EU delays probe of BHP-Rio deal, awaits information

BRUSSELS/LONDON | Tue Sep 2, 2008 8:48am EDT

BRUSSELS/LONDON (Reuters) - The European Commission has delayed its review of plans by BHP Billiton (BHP.AX) (BLT.L), the world's largest mining group, to acquire rival Rio Tinto (RIO.L) as it awaits more information.

BHP said it was confident the EU executive would eventually grant approval for its proposed all-share takeover currently worth $130 billion, however, and said Tuesday's move to stop the clock on the investigation was a normal part of the process.

The suspension was "due to a request for information made on August 13 by the Commission which has not been fulfilled by the parties," the Commission said in a note listing the status of its merger reviews.

The decision was taken on September 1, with the first day of the suspension being August 25. "A new deadline will be set once the information is received," it said.

BHP's bid includes a pre-condition that it gain approval from regulators in Europe, Australia and elsewhere before sending out formal offer documents to shareholders. It has said it expects the approvals by the end of the year.

"Suspensions are a normal part of phase two investigations under the EC merger regulations," BHP spokesman Ruban Yogarajah said.
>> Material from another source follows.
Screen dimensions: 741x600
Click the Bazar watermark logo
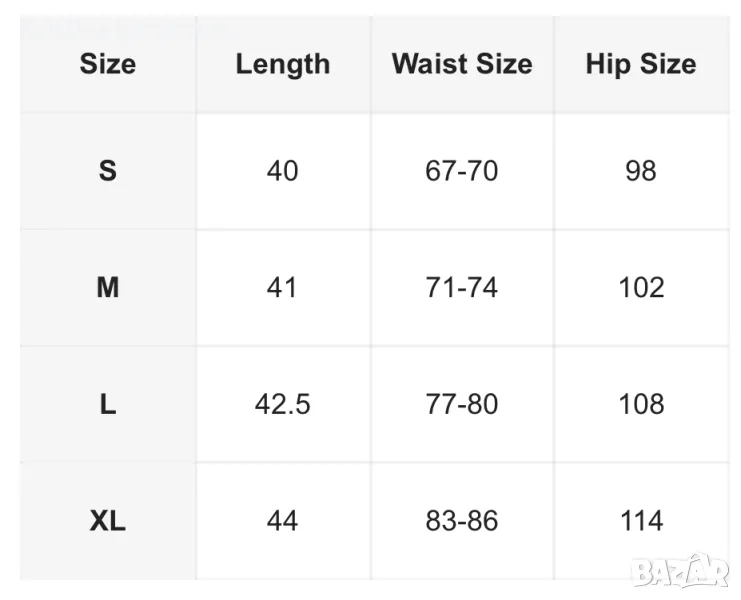(x=681, y=570)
The company was working to provide the requested information, he added.

"BHP Billiton remains confident that all the regulatory preconditions for its offer for Rio Tinto can be satisfied."

Rio Tinto, which has spurned the bid as too low, declined to comment on the EU statement, but a spokesman said the firm has said it would provide any information requested for the review.

IRON ORE CONCERNS

BHP shares traded 4.6 percent lower in London at 15.72 pounds at 1213 GMT, with Rio shares down 3.9 percent at 48.13 pounds, compared with a 3.9 percent fall in the UK mining index .FTNMX1770. Both stocks were down on lower metal prices before the announcement by the Commission.

The all-share offer would create a mining group controlling more than a third of the world's seaborne trade in iron ore, the main raw material for steelmaking.

Rio Tinto and BHP are the world's second- and third-largest iron ore producers, respectively, behind Brazil's Vale (VALE5.SA) (RIO.N).

On July 4, the Commission opened an in-depth, second-phase investigation into BHP's unsolicited bid and issued a tough statement with a list of sweeping concerns.

"Concerns arise in particular as regards the markets for iron ore, coal, uranium and aluminum and mineral sands, because the proposed takeover could result in higher prices and reduced choice for these companies' customers," the Commission said.

Annual contract prices of iron ore nearly doubled this year driven by heavy demand from China for infrastructure development.

On August 22, Australia's antitrust regulator said a takeover of Rio by BHP could raise competition issues in iron ore, but not in other commodities.

In a nine-page "statement of issues" ahead of its October 1 ruling, the Australian Competition and Consumer Commission highlighted the likely impact of a deal on the iron ore trade and, in particular, on Australian steelmakers, but saw no major competition issues in copper, gold, uranium, bauxite or alumina.